→ **Exercise**
Rewrite everything from the line containing "Barrierefreiheit (66, 773)" down through the end of the entries, replacing "GRAWEROWANIE" with "NADRUK" and leaving all else unchanged.

→ **Dataset extract**
━━━━━━━━━━━━━━━━━━━━━━━━━━━━━━

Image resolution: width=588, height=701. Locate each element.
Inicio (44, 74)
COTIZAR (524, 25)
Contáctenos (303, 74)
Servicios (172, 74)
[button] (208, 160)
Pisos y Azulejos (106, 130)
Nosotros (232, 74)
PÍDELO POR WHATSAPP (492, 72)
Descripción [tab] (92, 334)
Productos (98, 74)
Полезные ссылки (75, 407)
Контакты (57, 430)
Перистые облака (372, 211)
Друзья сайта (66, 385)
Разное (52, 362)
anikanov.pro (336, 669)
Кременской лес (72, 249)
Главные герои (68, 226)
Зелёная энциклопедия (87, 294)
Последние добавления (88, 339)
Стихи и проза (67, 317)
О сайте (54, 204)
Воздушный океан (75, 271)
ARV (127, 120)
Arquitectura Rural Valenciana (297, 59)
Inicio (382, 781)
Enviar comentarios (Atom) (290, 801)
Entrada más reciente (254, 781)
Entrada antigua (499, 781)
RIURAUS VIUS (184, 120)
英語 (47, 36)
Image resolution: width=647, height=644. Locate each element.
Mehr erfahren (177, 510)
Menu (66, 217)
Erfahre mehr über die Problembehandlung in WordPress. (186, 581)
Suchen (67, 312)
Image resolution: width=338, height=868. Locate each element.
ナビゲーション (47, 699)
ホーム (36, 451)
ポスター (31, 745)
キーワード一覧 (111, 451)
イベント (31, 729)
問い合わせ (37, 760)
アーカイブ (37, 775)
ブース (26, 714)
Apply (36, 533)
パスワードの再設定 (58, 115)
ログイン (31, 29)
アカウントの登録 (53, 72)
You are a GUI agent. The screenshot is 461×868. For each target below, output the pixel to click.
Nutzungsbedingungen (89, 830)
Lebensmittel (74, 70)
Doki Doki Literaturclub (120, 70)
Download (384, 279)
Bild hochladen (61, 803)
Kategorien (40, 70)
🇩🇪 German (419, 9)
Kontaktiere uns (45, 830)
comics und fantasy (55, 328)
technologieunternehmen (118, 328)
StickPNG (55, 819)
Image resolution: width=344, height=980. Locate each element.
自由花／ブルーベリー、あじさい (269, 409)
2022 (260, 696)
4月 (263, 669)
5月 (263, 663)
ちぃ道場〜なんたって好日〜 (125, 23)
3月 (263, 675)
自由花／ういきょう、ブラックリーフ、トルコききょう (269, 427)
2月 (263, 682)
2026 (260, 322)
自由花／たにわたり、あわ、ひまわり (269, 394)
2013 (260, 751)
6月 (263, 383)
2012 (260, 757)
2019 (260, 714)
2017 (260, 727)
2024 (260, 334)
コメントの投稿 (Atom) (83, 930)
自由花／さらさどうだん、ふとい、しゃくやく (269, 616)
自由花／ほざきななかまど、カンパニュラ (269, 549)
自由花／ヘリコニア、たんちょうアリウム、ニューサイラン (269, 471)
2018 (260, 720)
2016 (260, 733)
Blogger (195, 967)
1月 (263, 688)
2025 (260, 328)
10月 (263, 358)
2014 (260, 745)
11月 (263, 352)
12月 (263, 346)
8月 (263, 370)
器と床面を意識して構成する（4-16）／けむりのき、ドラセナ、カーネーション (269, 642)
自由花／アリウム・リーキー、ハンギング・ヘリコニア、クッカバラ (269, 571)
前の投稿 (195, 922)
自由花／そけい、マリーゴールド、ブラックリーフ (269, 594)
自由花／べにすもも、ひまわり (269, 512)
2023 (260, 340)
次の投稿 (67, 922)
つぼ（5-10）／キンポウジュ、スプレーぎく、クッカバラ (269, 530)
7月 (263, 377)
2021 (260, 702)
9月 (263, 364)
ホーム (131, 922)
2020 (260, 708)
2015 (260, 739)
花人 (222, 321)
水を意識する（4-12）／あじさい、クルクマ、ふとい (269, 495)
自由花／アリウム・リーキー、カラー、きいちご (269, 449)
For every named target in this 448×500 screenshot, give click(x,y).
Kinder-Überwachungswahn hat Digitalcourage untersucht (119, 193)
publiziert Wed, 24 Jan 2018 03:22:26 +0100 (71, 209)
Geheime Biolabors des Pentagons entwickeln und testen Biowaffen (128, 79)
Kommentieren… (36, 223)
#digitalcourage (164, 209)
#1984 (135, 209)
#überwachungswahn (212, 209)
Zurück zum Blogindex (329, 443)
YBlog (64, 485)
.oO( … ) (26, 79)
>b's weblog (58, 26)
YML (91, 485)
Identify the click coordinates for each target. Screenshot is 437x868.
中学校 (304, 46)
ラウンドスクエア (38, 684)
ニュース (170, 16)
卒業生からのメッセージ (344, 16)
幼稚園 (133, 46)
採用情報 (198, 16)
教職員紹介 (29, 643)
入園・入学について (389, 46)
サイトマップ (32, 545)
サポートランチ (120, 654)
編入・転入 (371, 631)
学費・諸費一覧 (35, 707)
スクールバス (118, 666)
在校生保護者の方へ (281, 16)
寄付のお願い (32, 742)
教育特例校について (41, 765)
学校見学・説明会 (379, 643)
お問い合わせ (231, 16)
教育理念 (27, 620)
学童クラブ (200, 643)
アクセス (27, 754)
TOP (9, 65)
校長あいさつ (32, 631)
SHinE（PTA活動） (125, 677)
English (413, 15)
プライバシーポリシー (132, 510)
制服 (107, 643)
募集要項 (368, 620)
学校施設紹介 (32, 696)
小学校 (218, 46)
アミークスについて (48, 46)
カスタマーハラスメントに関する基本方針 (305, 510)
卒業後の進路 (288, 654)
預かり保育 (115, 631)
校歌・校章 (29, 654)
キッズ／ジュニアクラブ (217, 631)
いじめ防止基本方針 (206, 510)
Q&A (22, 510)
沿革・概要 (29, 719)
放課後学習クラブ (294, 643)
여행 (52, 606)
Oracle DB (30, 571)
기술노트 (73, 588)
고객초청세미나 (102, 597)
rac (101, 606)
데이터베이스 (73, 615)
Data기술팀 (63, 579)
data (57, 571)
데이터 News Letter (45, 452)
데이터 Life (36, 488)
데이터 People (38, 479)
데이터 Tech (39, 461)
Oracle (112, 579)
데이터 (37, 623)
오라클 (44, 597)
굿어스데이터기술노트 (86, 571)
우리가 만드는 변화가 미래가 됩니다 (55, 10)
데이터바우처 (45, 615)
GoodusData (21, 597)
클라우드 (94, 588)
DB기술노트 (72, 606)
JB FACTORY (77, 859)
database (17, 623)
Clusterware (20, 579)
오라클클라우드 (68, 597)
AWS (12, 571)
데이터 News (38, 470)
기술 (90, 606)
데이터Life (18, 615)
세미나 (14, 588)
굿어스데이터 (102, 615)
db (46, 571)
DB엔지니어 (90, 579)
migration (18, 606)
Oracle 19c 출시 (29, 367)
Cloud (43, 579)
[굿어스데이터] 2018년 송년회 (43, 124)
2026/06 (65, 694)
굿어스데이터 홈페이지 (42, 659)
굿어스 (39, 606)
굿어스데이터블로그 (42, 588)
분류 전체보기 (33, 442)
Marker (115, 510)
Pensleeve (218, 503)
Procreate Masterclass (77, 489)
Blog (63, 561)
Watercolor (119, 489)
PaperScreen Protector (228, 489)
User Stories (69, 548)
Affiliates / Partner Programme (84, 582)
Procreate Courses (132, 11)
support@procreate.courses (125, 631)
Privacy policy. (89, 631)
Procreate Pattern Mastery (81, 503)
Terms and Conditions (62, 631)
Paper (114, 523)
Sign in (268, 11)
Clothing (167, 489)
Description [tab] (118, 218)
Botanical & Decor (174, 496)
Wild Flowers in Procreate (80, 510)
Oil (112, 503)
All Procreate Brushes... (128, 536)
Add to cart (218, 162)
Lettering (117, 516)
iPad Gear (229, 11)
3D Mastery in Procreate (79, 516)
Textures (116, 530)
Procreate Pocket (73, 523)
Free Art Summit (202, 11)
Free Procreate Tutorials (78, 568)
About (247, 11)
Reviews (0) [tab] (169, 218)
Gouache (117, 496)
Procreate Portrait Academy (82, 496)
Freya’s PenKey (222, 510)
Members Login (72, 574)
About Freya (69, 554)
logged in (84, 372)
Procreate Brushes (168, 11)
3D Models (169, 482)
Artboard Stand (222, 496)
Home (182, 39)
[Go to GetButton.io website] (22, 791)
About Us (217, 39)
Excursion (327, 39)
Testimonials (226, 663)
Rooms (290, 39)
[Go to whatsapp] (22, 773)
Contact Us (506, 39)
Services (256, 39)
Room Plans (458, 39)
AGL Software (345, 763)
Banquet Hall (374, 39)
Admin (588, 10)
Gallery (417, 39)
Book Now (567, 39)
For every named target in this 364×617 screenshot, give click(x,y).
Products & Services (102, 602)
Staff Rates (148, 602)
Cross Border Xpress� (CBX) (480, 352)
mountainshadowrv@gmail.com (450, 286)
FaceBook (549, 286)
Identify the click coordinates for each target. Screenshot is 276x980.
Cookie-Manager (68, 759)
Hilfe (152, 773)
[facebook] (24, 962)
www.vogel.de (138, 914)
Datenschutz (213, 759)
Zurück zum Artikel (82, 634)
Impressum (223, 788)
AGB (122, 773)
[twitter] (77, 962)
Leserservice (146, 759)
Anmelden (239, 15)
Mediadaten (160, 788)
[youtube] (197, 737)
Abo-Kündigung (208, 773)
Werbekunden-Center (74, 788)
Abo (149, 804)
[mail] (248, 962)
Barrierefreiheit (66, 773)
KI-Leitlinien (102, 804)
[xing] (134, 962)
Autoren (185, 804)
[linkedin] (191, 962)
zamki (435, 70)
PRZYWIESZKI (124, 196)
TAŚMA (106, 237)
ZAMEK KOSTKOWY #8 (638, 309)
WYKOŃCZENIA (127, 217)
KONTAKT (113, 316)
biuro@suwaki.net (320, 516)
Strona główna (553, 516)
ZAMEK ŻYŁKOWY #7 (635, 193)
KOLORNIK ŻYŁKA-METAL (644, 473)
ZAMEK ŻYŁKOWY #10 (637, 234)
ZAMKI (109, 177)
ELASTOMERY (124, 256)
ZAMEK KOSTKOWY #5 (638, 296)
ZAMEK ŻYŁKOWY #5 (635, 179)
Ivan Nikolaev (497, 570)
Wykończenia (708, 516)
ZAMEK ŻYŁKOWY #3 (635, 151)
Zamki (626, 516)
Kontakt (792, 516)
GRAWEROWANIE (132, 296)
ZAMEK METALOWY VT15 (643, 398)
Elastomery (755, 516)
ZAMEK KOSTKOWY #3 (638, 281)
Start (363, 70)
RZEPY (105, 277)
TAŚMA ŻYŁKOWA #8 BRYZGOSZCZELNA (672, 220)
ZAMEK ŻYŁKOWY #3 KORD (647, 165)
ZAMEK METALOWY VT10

━━━━━━━━━━━━━━━━━━━━━━━━━━━━━━

→ **Task output**
Barrierefreiheit (66, 773)
KI-Leitlinien (102, 804)
[xing] (134, 962)
Autoren (185, 804)
[linkedin] (191, 962)
zamki (435, 70)
PRZYWIESZKI (124, 196)
TAŚMA (106, 237)
ZAMEK KOSTKOWY #8 (638, 309)
WYKOŃCZENIA (127, 217)
KONTAKT (113, 316)
biuro@suwaki.net (320, 516)
Strona główna (553, 516)
ZAMEK ŻYŁKOWY #7 (635, 193)
KOLORNIK ŻYŁKA-METAL (644, 473)
ZAMEK ŻYŁKOWY #10 (637, 234)
ZAMKI (109, 177)
ELASTOMERY (124, 256)
ZAMEK KOSTKOWY #5 (638, 296)
ZAMEK ŻYŁKOWY #5 (635, 179)
Ivan Nikolaev (497, 570)
Wykończenia (708, 516)
ZAMEK ŻYŁKOWY #3 (635, 151)
Zamki (626, 516)
Kontakt (792, 516)
NADRUK (132, 296)
ZAMEK METALOWY VT15 (643, 398)
Elastomery (755, 516)
ZAMEK KOSTKOWY #3 (638, 281)
Start (363, 70)
RZEPY (105, 277)
TAŚMA ŻYŁKOWA #8 BRYZGOSZCZELNA (672, 220)
ZAMEK ŻYŁKOWY #3 KORD (647, 165)
ZAMEK METALOWY VT10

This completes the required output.